*** DATA FOR THE TASK

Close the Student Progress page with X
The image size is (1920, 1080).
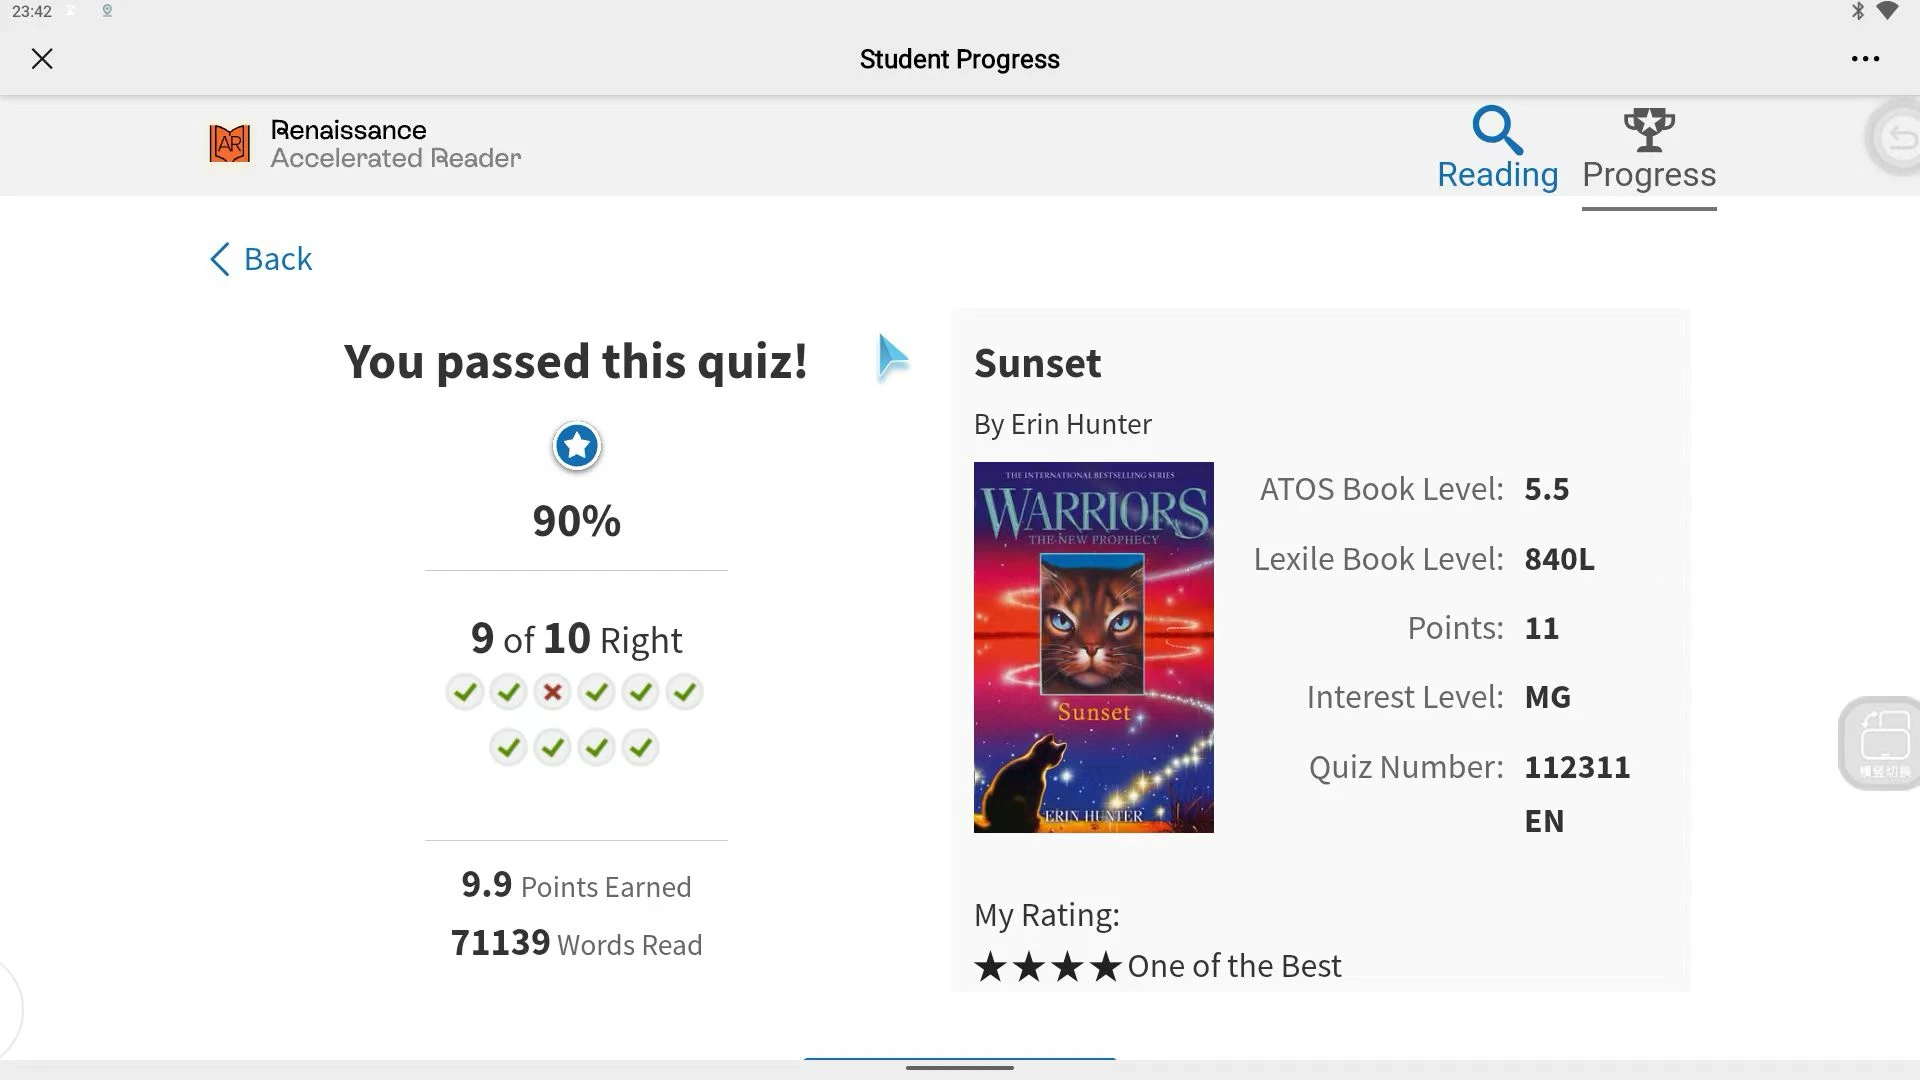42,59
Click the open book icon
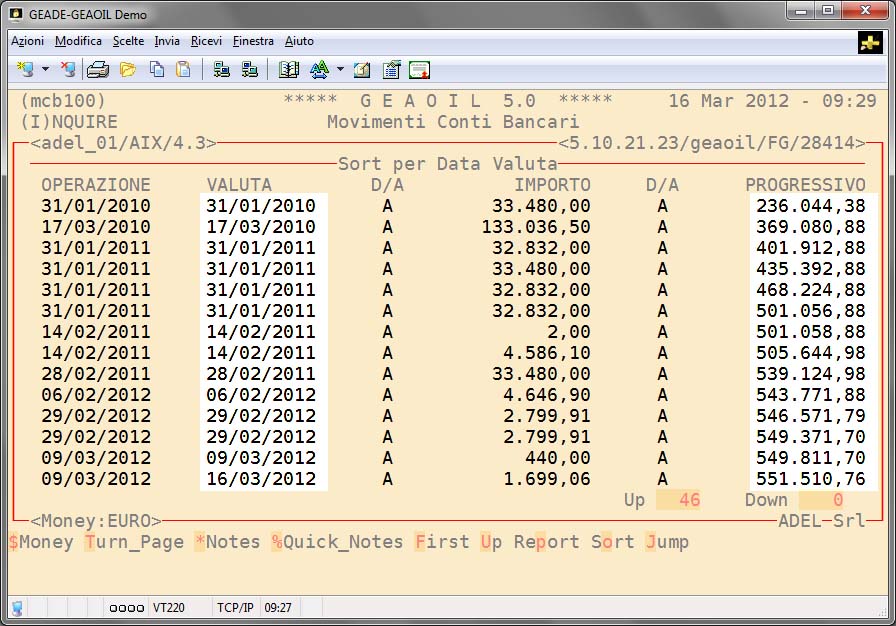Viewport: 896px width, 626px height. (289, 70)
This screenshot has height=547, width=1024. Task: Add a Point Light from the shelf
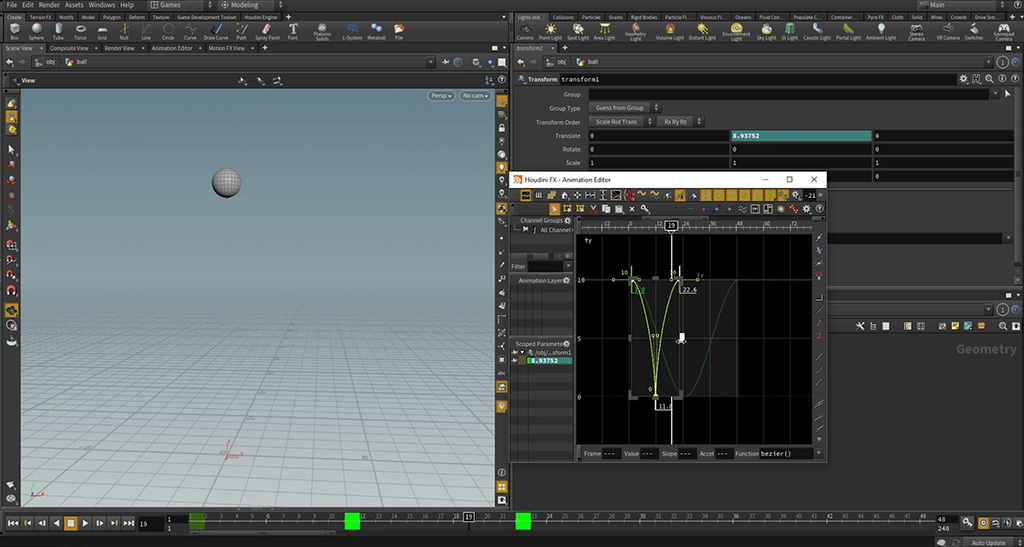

******

## HOW TO COMPLETE THIS TASK
With all pictures omitted, return exactly the lines from the one containing "The image size is (1920, 1080)." through the end of the entries above.

## EXERCISE RESULT
The image size is (1920, 1080).
42,59
Click the open book icon
Viewport: 896px width, 626px height. (289, 70)
This screenshot has height=547, width=1024. Task: Add a Point Light from the shelf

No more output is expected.